**DIRECTIONS FOR THIS TASK:**
Pull every line with "agent" from the data below and copy it.

Stored data entries
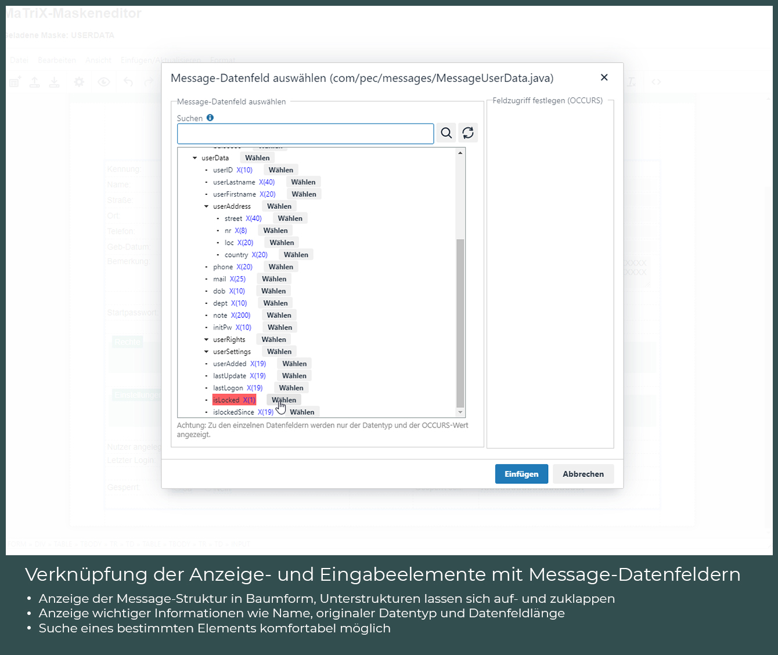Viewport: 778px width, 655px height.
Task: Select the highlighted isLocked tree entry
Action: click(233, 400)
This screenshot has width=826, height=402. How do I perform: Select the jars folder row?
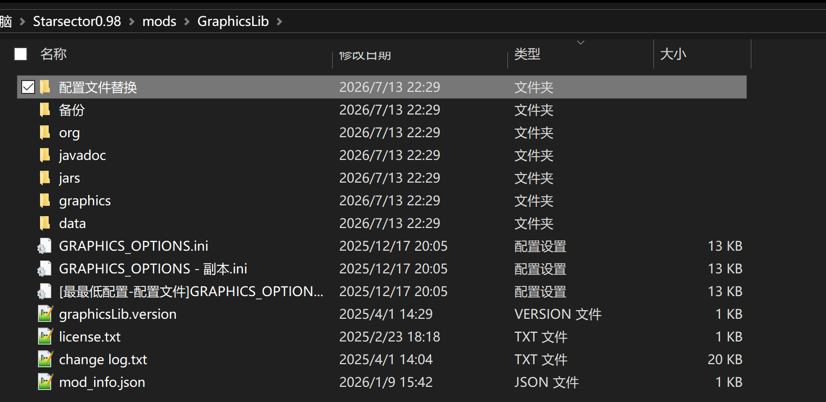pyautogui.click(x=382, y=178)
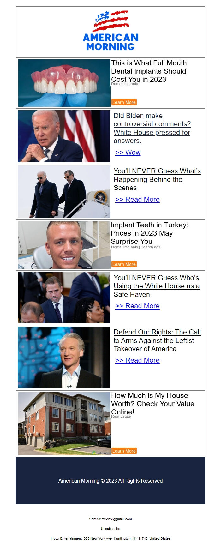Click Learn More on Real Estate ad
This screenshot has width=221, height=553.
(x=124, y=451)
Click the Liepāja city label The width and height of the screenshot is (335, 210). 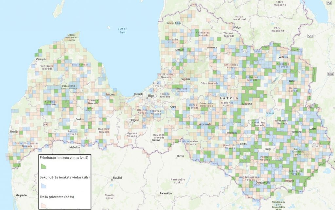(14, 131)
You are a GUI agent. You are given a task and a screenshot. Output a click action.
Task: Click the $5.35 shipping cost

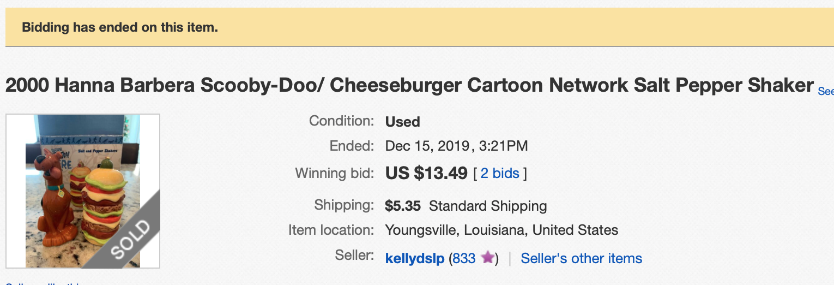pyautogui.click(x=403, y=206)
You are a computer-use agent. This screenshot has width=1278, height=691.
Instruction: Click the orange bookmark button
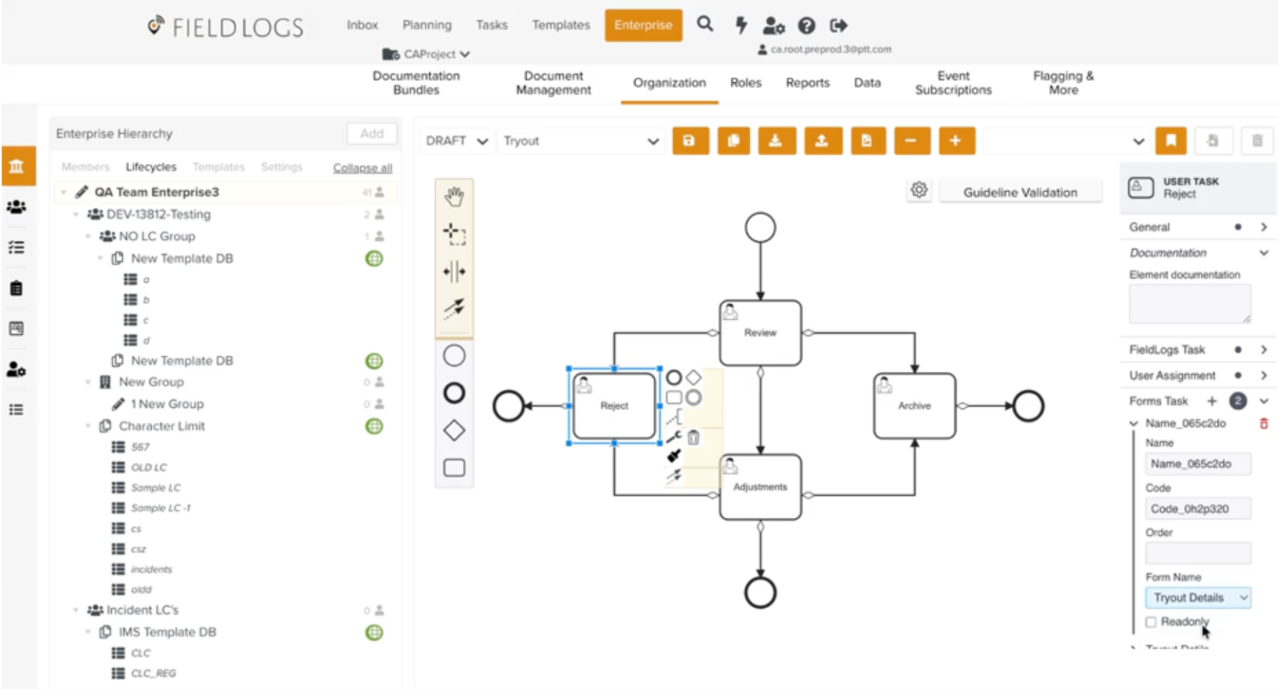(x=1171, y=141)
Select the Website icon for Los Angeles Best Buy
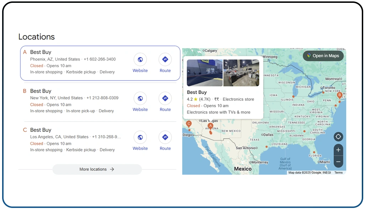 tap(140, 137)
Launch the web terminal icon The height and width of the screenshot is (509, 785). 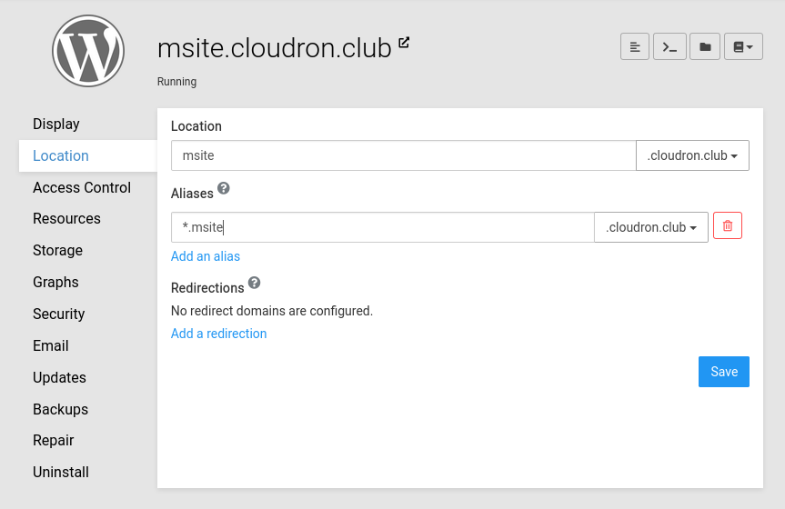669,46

---

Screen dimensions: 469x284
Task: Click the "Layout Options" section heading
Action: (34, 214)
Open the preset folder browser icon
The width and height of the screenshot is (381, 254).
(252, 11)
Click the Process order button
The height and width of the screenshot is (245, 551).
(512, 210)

**ANSWER BOX:**
You are a GUI agent. You are given a task and a screenshot. Output a click action.
You are a computer-use agent. This screenshot has width=1278, height=691.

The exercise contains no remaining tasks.